- [Задания к работе]
a – Как, согласно фрагменту о Натане Лернере, называлась передача Эдика Успенского, на которой состоялась последняя встреча с Лернером?
b – Повторите дословно отрывок фрагмента о Натане Лернере от слов «Это просто удивительно» до слов «был для всех.».

Художник ведь тем и замечателен, тем и необходим, что он острее других чувствует присутствие смерти. И, вообще, по-моему, каждый человек должен засыпать и просыпаться с этим знанием, что он смертен, и тогда смысл жизни выстраивается совершенно по другой категории. Это вот то, что было у Натана.

Поэтому он будет заботиться о нравственности, о близко тебя касающемся движении другой души, о том, как ползает муравей - он будет смотреть на это и об этом делать фильм. И для него это будет также важно, как пойти посмотреть живопись замечательных художников. Это будет, как бы в одном ряду стоять, поэтому и фильмы, которые он делал, все были на задыхе... Вот он по другому дышал.

Это просто удивительно и странно, что фильмы редко идут. Не по достоинству Натана Лернера сегодняшнее отношение к его творчеству. Он требует более активного показа по TV и рассказа, поскольку Натан Лернер не помещался в человеческие габариты. Он как-то был для всех.

Не случайно так много людей пришли на его похороны, и так много людей так хорошо и горячо говорили о нем, вспоминали и его юмор, и его улыбку, и эту посадку, которую я обожаю - такое очень близкое человеку, обнимающее тебя, и этого сегодня так не хватает. Последний раз мы с ним виделись на передаче Эдика Успенского "В нашу гавань заходили корабли". Мы случайно встретились и он меня туда заволок.

- Пошли, меня пригласил Эдик записаться.

Я с удовольствием пошел, и это было прекрасно, потому что Натан был в своей стихии, он пел, вспоминал молодость, мы хохотали, и кончилось тем, что Успенский меня привлек к этой передаче. Я ведь и предположить не мог, что это наша последняя встреча. Потом я улетел в Японию. Помню, летел обратно и думал, вот я прилечу и расскажу как интересно там в Японии. А когда прилетел, то первое, что я узнал...

Я думаю что, конечно, свои фильмы, т. е. те, на которые он был задан, он, конечно, не сделал. Эта бесконечная борьба за выживание, за существование, за доказательство себя! Истребляется наша энергия, наши лучшие годы, и в результате оглядываешься… Удивительное дело! Художник, человек, который рассказывает о самых откровенных вещах, о которых не всегда друзья говорят друг другу, и вдруг он становится лишним в этом обществе. Я пытаюсь представить, что бы сегодня Натан делал, ему надо было бы бегать и доставать деньги, да он бы задохнулся, как тот Слон. Но все равно сделанное - сделано. И свет, который есть, он все равно будет идти, и достигать чувства людей. Это никуда не денется. Фильмы все равно есть...

Кроме того, сколько пародий он мне читал, некоторые из них я не могу, к сожалению, читать, поскольку они связаны с людьми, ныне живущими, и Натан категорически запретил мне это делать. У него была и пародия на фильм иностранный - "Шпионские страсти". А стихи его собственные, не пародия, а стихи, которые отражают его личность, они как хороши.




1 Один из корифеев анимации М. М. Цехановский снимал полнометражный фильм «Дикие лебеди» и взял двух выпускников художниками-постановщиками – это были Натан Лернер и Макс Жеребчевский.

- [Представленные данные]

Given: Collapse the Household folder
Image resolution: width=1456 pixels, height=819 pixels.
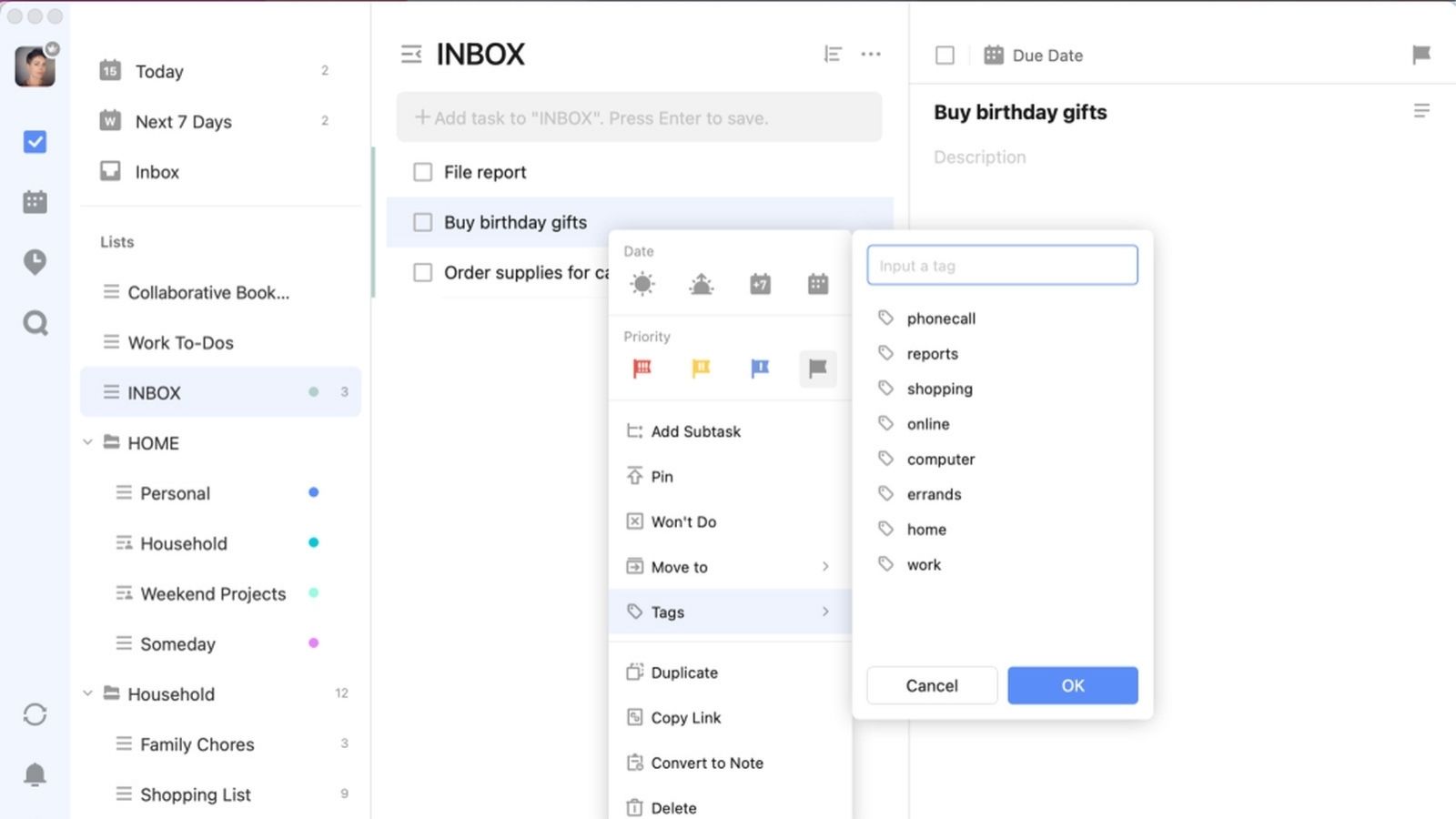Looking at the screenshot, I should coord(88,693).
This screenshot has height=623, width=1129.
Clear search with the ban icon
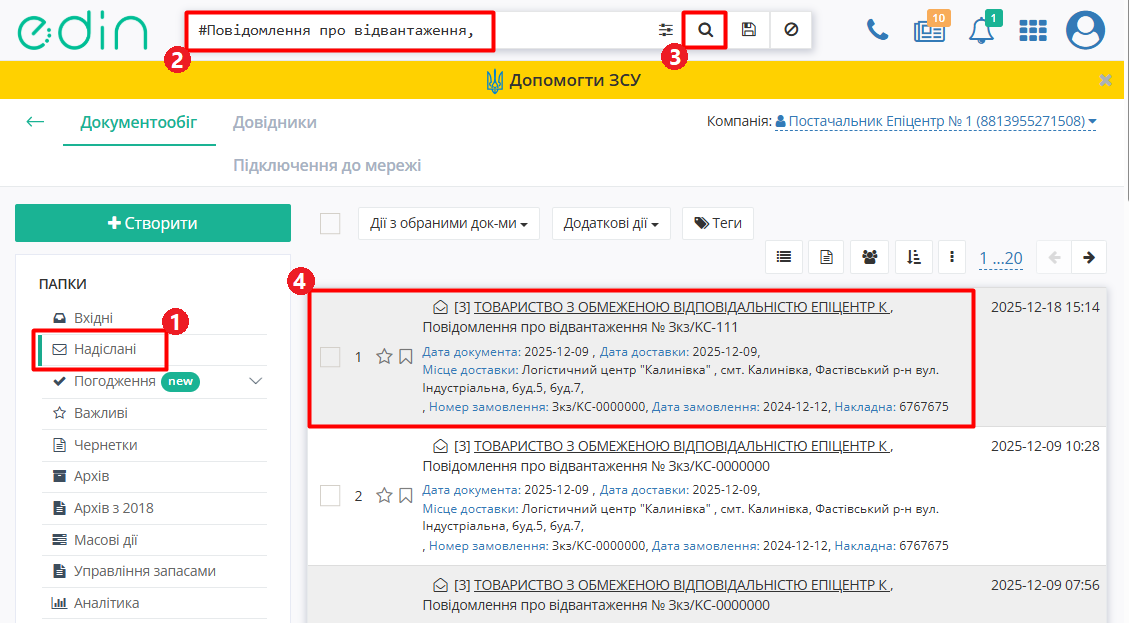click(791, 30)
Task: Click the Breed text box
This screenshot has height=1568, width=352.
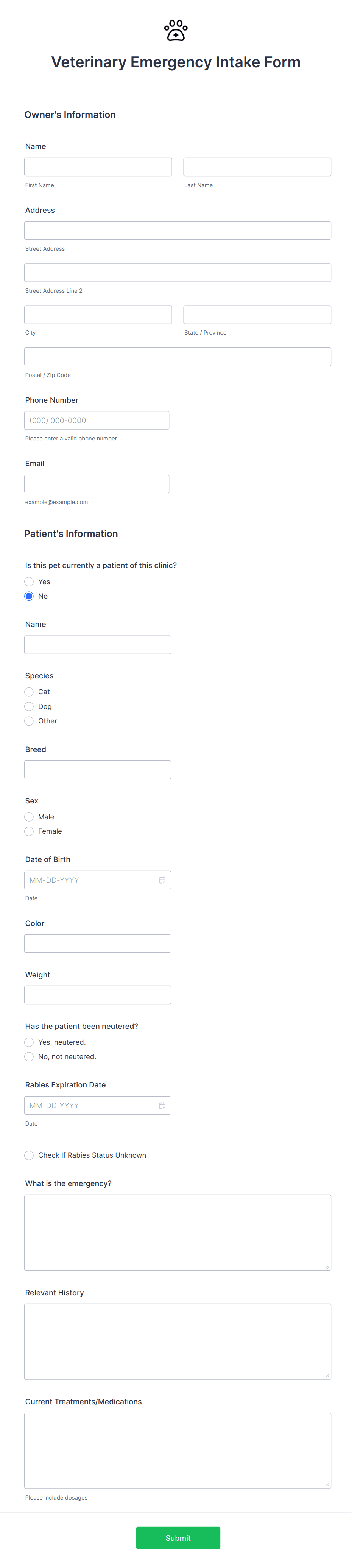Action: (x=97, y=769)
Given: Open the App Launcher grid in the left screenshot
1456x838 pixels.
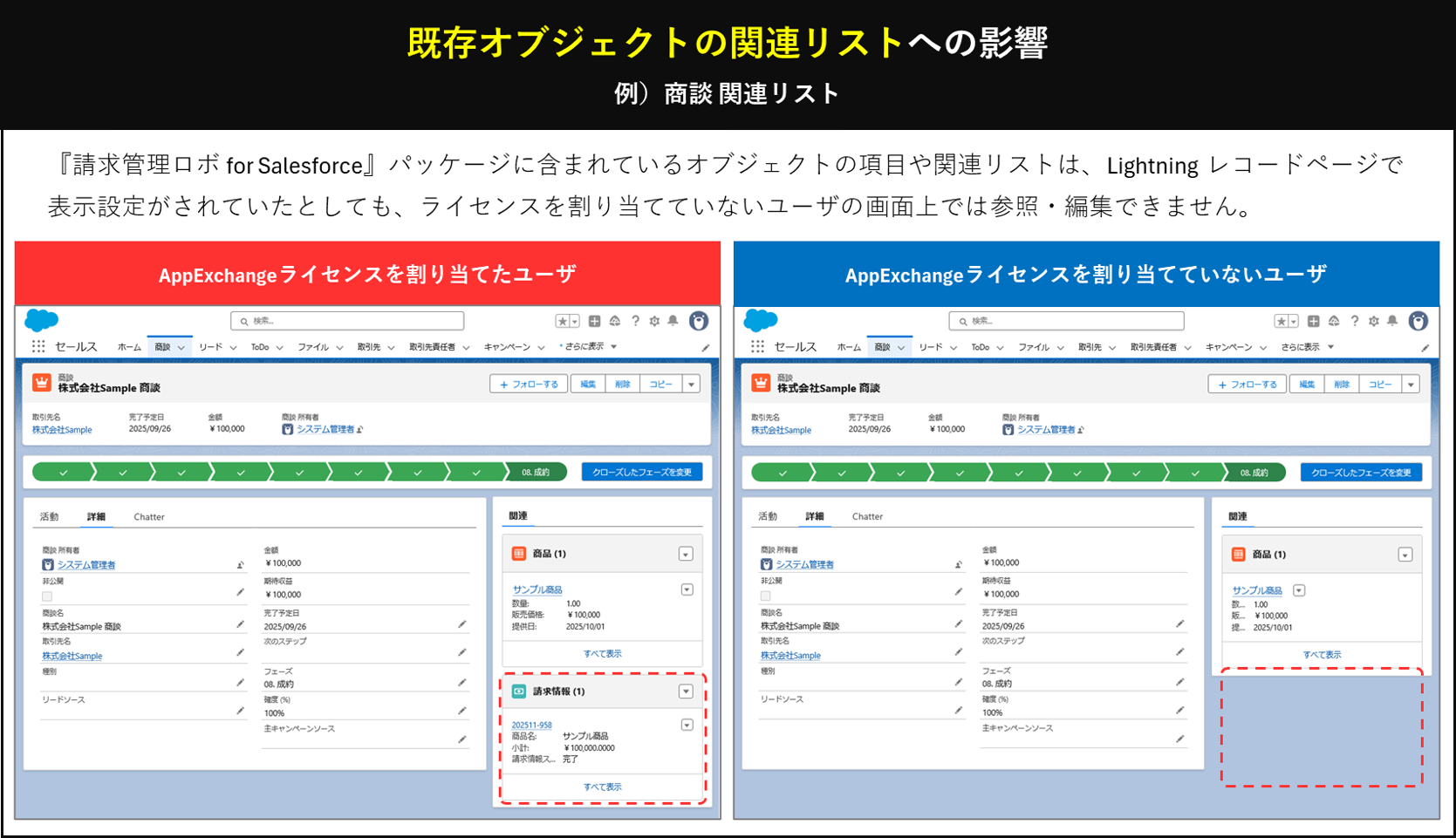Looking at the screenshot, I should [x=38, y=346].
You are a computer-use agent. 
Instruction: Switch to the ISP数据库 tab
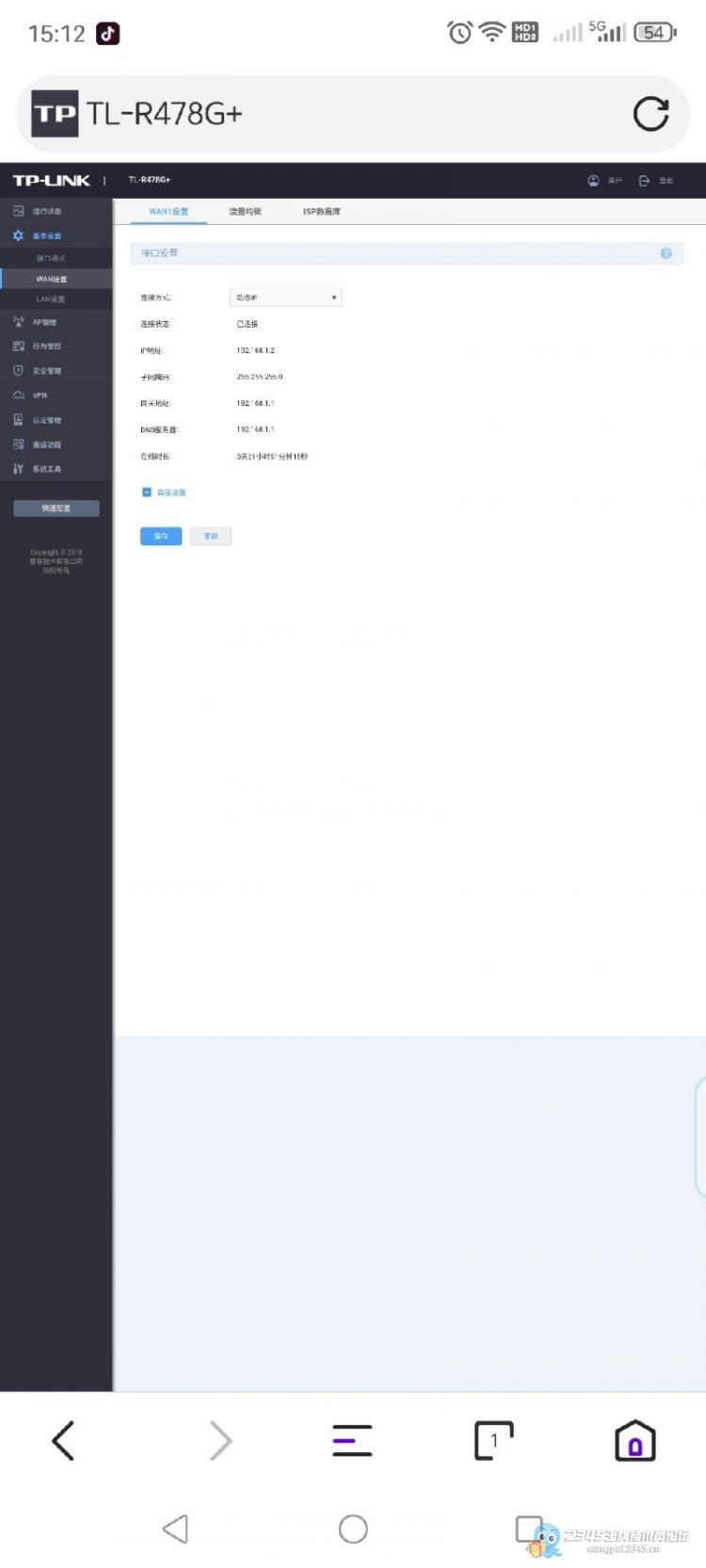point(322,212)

--

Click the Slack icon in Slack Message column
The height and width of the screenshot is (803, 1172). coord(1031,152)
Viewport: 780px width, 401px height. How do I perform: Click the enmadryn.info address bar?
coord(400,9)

- [Полученные ответы]
a – «В нашу гавань заходили корабли».

b –
Это просто удивительно и странно, что фильмы редко идут. Не по достоинству Натана Лернера сегодняшнее отношение к его творчеству. Он требует более активного показа по TV и рассказа, поскольку Натан Лернер не помещался в человеческие габариты. Он как-то был для всех.